━━━━━ FRAGMENTO EXTRAÍDO
Nuestra sociedad castiga a quien obliga a actuar de la única manera posible para sobrevivir. El sistema capitalista penaliza a quien tiene unos condicionantes sociales imposibles de superar y se ve atrapada en la trampa del capital. Una mujer soltera, sin papeles, que no tiene recursos ni ayuda del Estado para cuidar a su hija cuando tiene que trabajar para asegurarle el sustento, es detenida por garantizar por sus propios medios la supervivencia suya y de su pequeña. La otra opción que esa mujer tenía era no dejar sola a su hija en ningún momento y morirse de hambre con ella. Su poder de decisión se circunscribía a vivir en la calle con su hija o dejarla en casa para poder trabajar y vivir junto a ella de manera precaria. No había más posibilidad de actuación, no tenía más libertad de elección. El colectivo más vulnerable de nuestro entorno es el de las madres migrantes solteras. Lo sabemos pero no nos importa, las perseguimos. El sujeto social más precarizado y más sensible a la explotación y la miseria es perseguido por vivir como se le dicta, condenado a subsistir en condiciones denigrantes y criminalizado por intentar sobrevivir con las cartas que el sistema le proporciona.
━━━━━━━━━━
━━━━━ DATOS PROPORCIONADOS
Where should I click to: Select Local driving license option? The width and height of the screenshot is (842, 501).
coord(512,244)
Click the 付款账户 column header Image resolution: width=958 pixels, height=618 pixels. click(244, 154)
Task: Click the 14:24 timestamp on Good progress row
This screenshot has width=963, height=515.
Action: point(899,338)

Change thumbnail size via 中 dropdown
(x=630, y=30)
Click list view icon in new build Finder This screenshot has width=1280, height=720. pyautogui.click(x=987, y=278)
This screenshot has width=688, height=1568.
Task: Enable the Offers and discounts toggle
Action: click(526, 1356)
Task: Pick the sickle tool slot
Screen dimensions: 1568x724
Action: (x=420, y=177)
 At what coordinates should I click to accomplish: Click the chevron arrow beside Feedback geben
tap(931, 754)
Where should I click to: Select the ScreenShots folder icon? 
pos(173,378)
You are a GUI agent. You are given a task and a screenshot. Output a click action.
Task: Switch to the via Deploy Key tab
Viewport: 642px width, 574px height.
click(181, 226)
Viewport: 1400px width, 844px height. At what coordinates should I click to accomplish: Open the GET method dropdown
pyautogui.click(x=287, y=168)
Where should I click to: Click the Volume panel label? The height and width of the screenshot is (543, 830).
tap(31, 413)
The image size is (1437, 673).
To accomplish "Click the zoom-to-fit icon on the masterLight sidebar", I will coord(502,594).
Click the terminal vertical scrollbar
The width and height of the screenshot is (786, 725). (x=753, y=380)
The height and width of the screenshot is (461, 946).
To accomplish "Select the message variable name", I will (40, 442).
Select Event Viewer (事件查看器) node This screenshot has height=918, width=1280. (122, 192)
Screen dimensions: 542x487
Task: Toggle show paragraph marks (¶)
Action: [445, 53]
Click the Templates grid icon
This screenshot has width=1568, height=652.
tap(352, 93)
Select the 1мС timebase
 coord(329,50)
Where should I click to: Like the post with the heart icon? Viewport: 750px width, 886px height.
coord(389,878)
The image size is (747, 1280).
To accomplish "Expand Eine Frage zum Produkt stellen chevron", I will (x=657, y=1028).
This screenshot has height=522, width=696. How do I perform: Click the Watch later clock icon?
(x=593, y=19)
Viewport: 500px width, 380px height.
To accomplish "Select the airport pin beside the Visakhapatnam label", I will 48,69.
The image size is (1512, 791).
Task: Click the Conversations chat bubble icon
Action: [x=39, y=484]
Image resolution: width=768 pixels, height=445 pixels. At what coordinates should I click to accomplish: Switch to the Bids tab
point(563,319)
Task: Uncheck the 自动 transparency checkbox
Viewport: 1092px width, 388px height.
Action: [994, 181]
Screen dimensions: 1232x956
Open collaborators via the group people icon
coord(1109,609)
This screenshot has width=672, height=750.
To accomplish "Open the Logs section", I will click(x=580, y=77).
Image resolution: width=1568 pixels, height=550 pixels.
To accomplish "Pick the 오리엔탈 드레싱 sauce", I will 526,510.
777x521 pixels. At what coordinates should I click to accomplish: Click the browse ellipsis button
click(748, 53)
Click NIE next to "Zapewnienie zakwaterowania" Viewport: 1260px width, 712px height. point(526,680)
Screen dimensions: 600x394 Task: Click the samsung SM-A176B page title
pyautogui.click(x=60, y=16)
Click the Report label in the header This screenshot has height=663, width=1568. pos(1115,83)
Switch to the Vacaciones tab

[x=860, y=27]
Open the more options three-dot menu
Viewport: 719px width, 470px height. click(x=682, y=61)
━━━━━━━━━━
**QUÉ HACER**
Continúa el texto sobre la persecución de las madres migrantes solteras a partir de su última oración. Estos datos proceden de una fuente distinta a la del texto.

**RESULTADO**
El libro Nueve nombres, de María Huertas Zarco, narra una historia extrema de esa espiral de explotación y criminalización. Aurora era una mujer ingresada en los años 70 en el hospital psiquiátrico de Bétera, pero de manera temporal. Había sido condenada e ingresó en la cárcel y en un principio se la consideró enajenada, pero no lo suficiente como para pasar su condena en un sanatorio mental. Aurora venía de una familia marginal, no tenía padre y a su madre la mató uno de los puteros con los que se relacionaba antes de que ella tuviera su primer hijo con 14 años. Un hecho natural, considerando que empezó a trabajar con su madre desde los 13 años o porque compartía lecho con sus hermanos, que la usaban como algo más. Aurora tuvo 19 hijos y consideraba el sexo como el modo más lógico para lograrse el sustento, porque no conoció otro desde niña. Aurora narraba con la naturalidad de quien no ha conocido otra vida que sus hijos siempre habían estado bien cuidados a pesar de las condiciones de insalubridad en la que vivían, porque el baremo de partida vital del que venía le hacía ser sincera con su apreciación. Los mantenía al modo animal, hasta que eran capaces de valerse por sí mismos, como lo fue ella en una tierna adolescencia.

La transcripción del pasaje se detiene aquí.